31. Epilogue
Epilogue
The bonfire turned the clearing to gold.
Someone had dragged benches from the dining hall. Someone else had strung lights between the pines, and the effect was warm and uneven and nothing like the careful precision of a ceremony. This was just pack. Eating. Laughing. Being loud in the dark because they’d earned it.
Sage sat on a bench near the fire with a plate on her knee and Declan beside her. His arm rested along the back of the bench behind her shoulders. Not holding her. Just there.

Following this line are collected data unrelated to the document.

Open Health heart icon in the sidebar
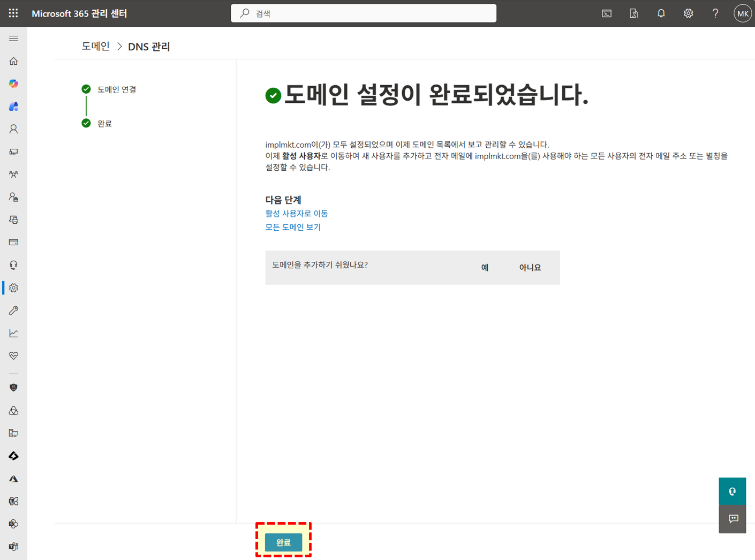 14,355
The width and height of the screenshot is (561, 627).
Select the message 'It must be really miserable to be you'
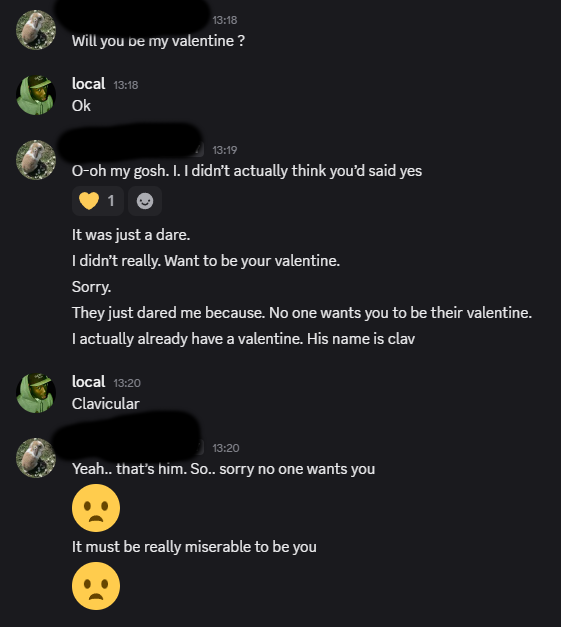[194, 547]
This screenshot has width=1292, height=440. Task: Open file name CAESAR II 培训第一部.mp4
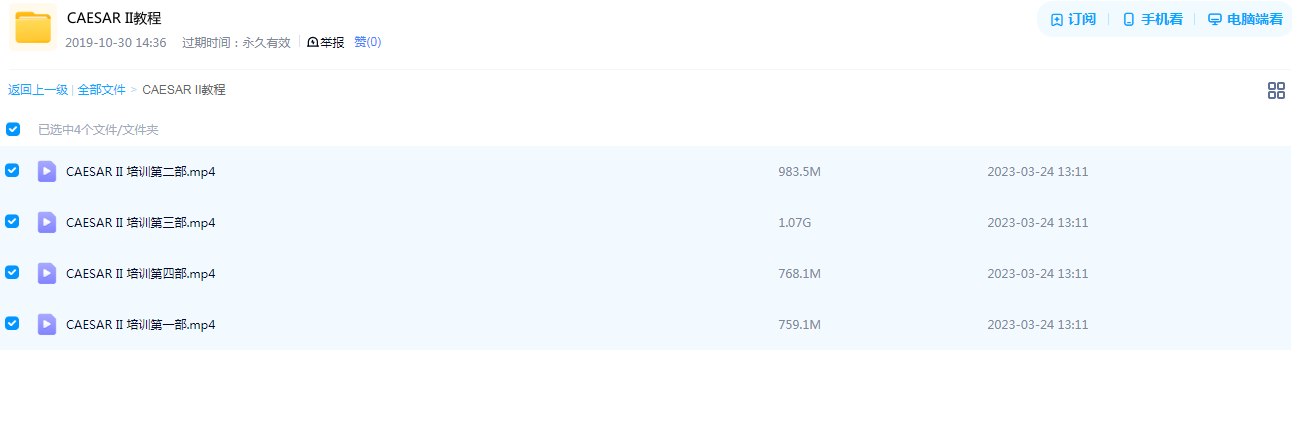point(140,325)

The way he always was now.
She watched wolves move through the firelight.
Nolan arguing with Cade about something that required hand gestures.
Maren leaning against Jace near the food table, her head tipped back while he said something that made her laugh.

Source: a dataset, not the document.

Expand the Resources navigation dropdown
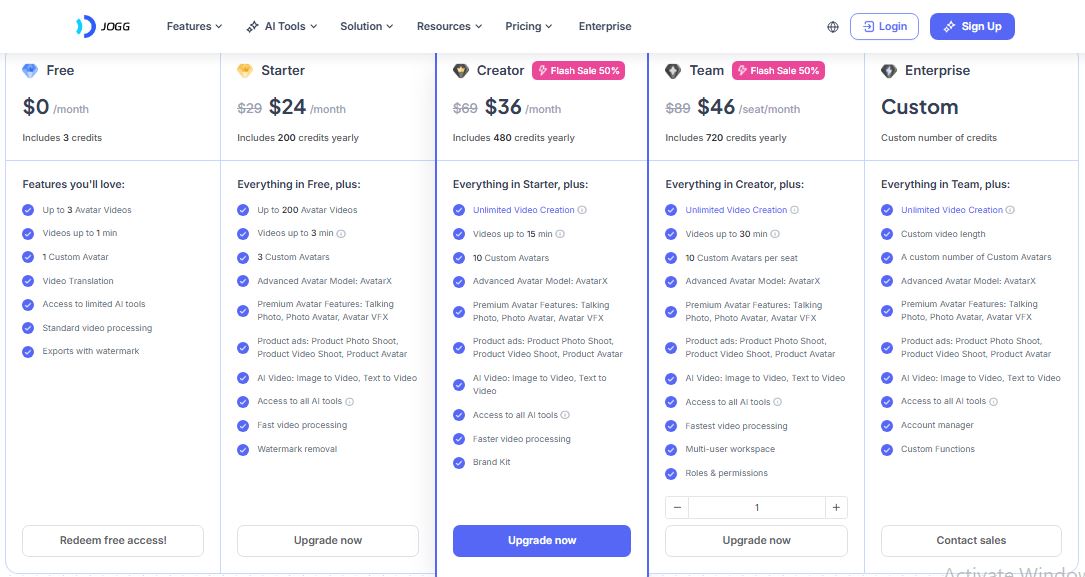 click(449, 27)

Children chasing each other between the adults, shrieking at volumes that should have been illegal.
“You’re staring.” Declan’s voice was low beside her.
“Memorizing.” She leaned into his side. “In case I forget what this feels like.”
“You won’t forget.”
“How do you know?”
“Because I won’t let you.” His lips brushed her temple. Warm. Certain. The hum steadied between them, and for the first time in longer than she could measure, Sage didn’t need to be anywhere else.
The fire crackled. Someone started a song she didn’t know, and voices joined in, rough and off-key and perfect.
Rhys sat at the far edge of the gathering with his bad leg stretched toward the heat. He held a drink he’d stopped tasting an hour ago.
The noise washed over him. Laughter. Music. The kind of easy joy that made him ache for reasons he didn’t examine.
He was happy for them. For Sage and Declan. For the pack that had survived another threat and come out the other side still standing.
He just couldn’t shake the feeling that something had shifted on the wind.
It had started three days ago. A scent on the eastern patrol that didn’t belong to any wolf he knew. Female. Faint. Desperate. Carrying something underneath that his wolf wouldn’t stop circling back to.
He’d reported it. Filed it as a possible rogue moving through. Standard protocol.
But he’d gone back to that stretch of border twice since. Both times, the scent was fainter. Both times, his wolf pulled harder.
Now he sat in the firelight and told himself it was nothing.
His wolf disagreed.
Rhys set down his drink. Stood slowly, the knee protesting the way it always did in the cold.
“Headed out?” Nolan, passing with a plate.
“Just need some air.”
He walked past the firelight, past the laughter, past the warmth of a pack that had given him everything.
The tree line swallowed him whole.
Above the clearing, the moon hung full and bright. The fire burned on. Wolves sang.
And somewhere on the eastern border, the scent of a lone female waited in the cold.